United States citizen Syed Ghulam Nabi Fai, director of the Kashmir American Council (KAC), pleaded guilty yesterday to hiding the fact that the Pakistani military and Inter-Services Intelligence Directorate (ISI) paid him to lobby the U.S. government in regards to a Pakistan-India territorial dispute.
“For the last 20 years, Mr. Fai secretly took millions of dollars from Pakistani intelligence and lied about it to the U.S. government,” said U.S. Attorney Neil MacBride said in a statement. “As a paid operative of ISI, he did the bidding of his handlers in Pakistan while he met with U.S. elected officials, funded high-profile conferences and promoted the Kashmiri cause to decision-makers in Washington.”
India occupied Kashmir territory in 1947 and currently stations — according to KAC — “well over 750,000 Indian military and paramilitary forces” in the region.
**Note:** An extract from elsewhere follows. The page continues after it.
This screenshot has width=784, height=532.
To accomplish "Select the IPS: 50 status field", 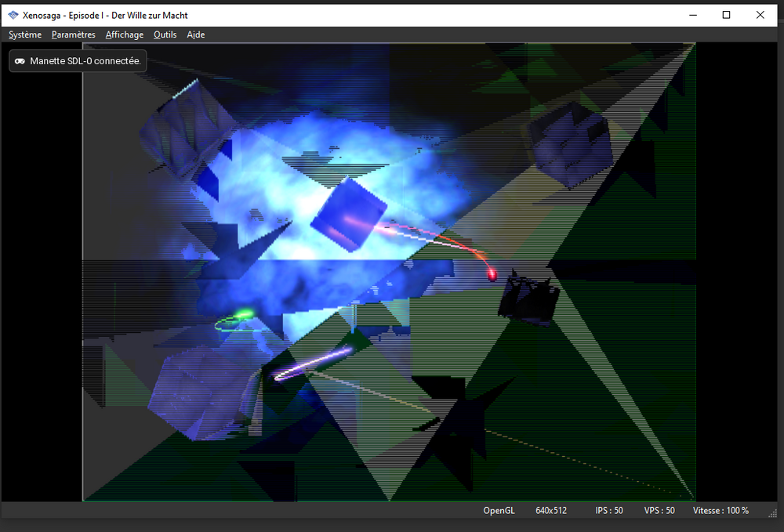I will [x=609, y=511].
The United Nations notes that “Pakistan considers Kashmir as its core political dispute with India,’ adding that “the United Nations also does not consider Indian claim as legally valid.”
KAC says that it “has always been, and remains, an organization created by Kashmiris, for Kashmiris, designed and dedicated to supporting Jammu and Kashmir’s right to self determination as enshrined in multiple United Nations resolutions.”
The United States government findings damage that claim. “Fai repeatedly submitted annual KAC strategy reports and budgetary requirements to Pakistani government officials for approval,” the FBI explains in a press release.